While trying to cheer her up, he meets various people in the building: Tanya - a junior reporter devoted to herself and her career; Gretchen - his piercing-obsessed ex-girlfriend; Mr. Willens - the disgusting, unhygienic and lecherous building manager; and finally Annie - an ex-chocoholic who has lost a lot of weight and agrees to assist him in his search. Along the way, he takes advice from his cousin Holden, an overweight sex addict whose pornography obsession has left him to graduate to the hardest of hardcore magazines in the world.

While on his search, he is harassed by a mystery girl who wants him to give up. She drops a vase near him and sticks him and Holden penis-to-penis in a Chinese finger trap. She leaves an imprint in wet plaster that shows a scar on her butt. He then sets out to find the girl with that scar. Investigating Hope's room on subsequent trips, he finds a torn album cover and a sad note in Hope's diary. Further investigating both, leads him nowhere.

Along the way, he begins to fall in love with Annie. When Hope is served with an eviction notice, Sam sits outside her door drawing. Annie comes up and they talk for a while. He makes her laugh with faces drawn on various body parts. They kiss and start a relationship. She ends it quickly, however, as he refuses to stop trying to help Hope, seeing it as the duty of a friend.

Sam then goes to Hope's room one last time. She thanks him for his help and kisses him. He then finds the scar on her butt - she was the mystery woman with the help and encouragement of Annie. She tells him what happened. The night they first met, her friend Jesse picked her up. They have known each other since childhood and were best friends. But then he tried to force himself on her, saying that guys don't want girls as friends, they only want girlfriends. She escaped through the sunroof, cutting her butt in the process. Sam and Hope get together. Annie consoles her and says she will help her find out if Sam is a true friend.

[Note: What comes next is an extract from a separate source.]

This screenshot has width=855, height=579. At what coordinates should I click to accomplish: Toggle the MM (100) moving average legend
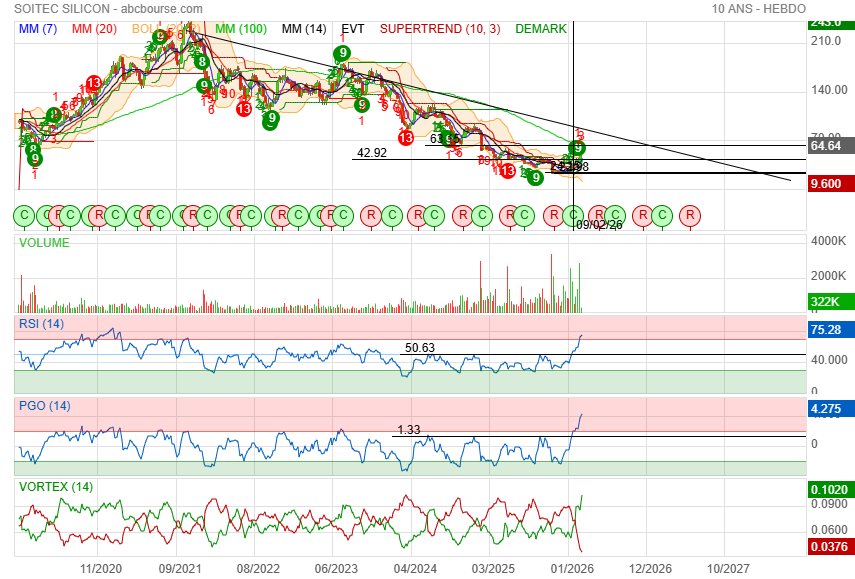pos(240,29)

Later, Hope notices that Sam has once again lost his smile. He feels bad about Hope and Annie tricking him and for hurting Annie. Annie won't speak to him and has turned to chocolate, her comfort food. Hope realizes he loves Annie too, and says he should figure out which one he wants to be with. Looking at his drawings of the two, he realizes that the smiling face he always drew was Annie, his one true love. She still refuses to talk to him. Sam takes his drawings to make a cartoon for her. Willens, who Sam had turned in for peeping on the residents, scatters them. All the residents help him pick them up, showing their love for him.

Sam then displays his cartoon of their relationship to her from her window. Hope tells Annie to realize that Sam loves her and that she loves him. She takes a while but comes around and laughs raucously at the bizarre antics of their characters. Sam runs to her apartment and she jumps into his arms.

==Cast==
- Chad Donella as Sam
- Jennifer Morrison as Annie
- Erinn Bartlett as Hope
- Steve Monroe as Holden
- Chene Lawson as Tanya
- Juleah Weikel as Gretchen
- A. J. Buckley as Jesse
- Clint Howard as Mr. Willems
- Dublin James as Jason
- Crystal Kwon as Prankster

==Reception==
===Home media===
100 Women was released on DVD on April 29, 2003 by Artisan Entertainment.

===Critical response===
2020 Movie Reviews gave the film a negative review, stating: "Any theory that the law of diminishing returns refers as much to the creative as the fiscal rewards offered by sequels/follow-ups is amply supported by back-to-back viewings of Girl Fever, and its predecessor, 100 Girls (2000) — which was itself no better than average. While the effort put into the script of the earlier movie by writer/director Michael Davis was evident, this effort — which is little more than a remake — appears to have been the lazy compromise of a man reheating an overcooked feast." Ryan McDonald from Shameless Self Expression gave 100 Women a C rating, concluding: "Still maybe worth a look if you’re desperate, simply because I believe Bartlett should be a star- she’s that charismatic and appealing (Morrison ain’t half bad either, but seriously look at her and tell me she’s not Larisa Oleynik’s twin!)."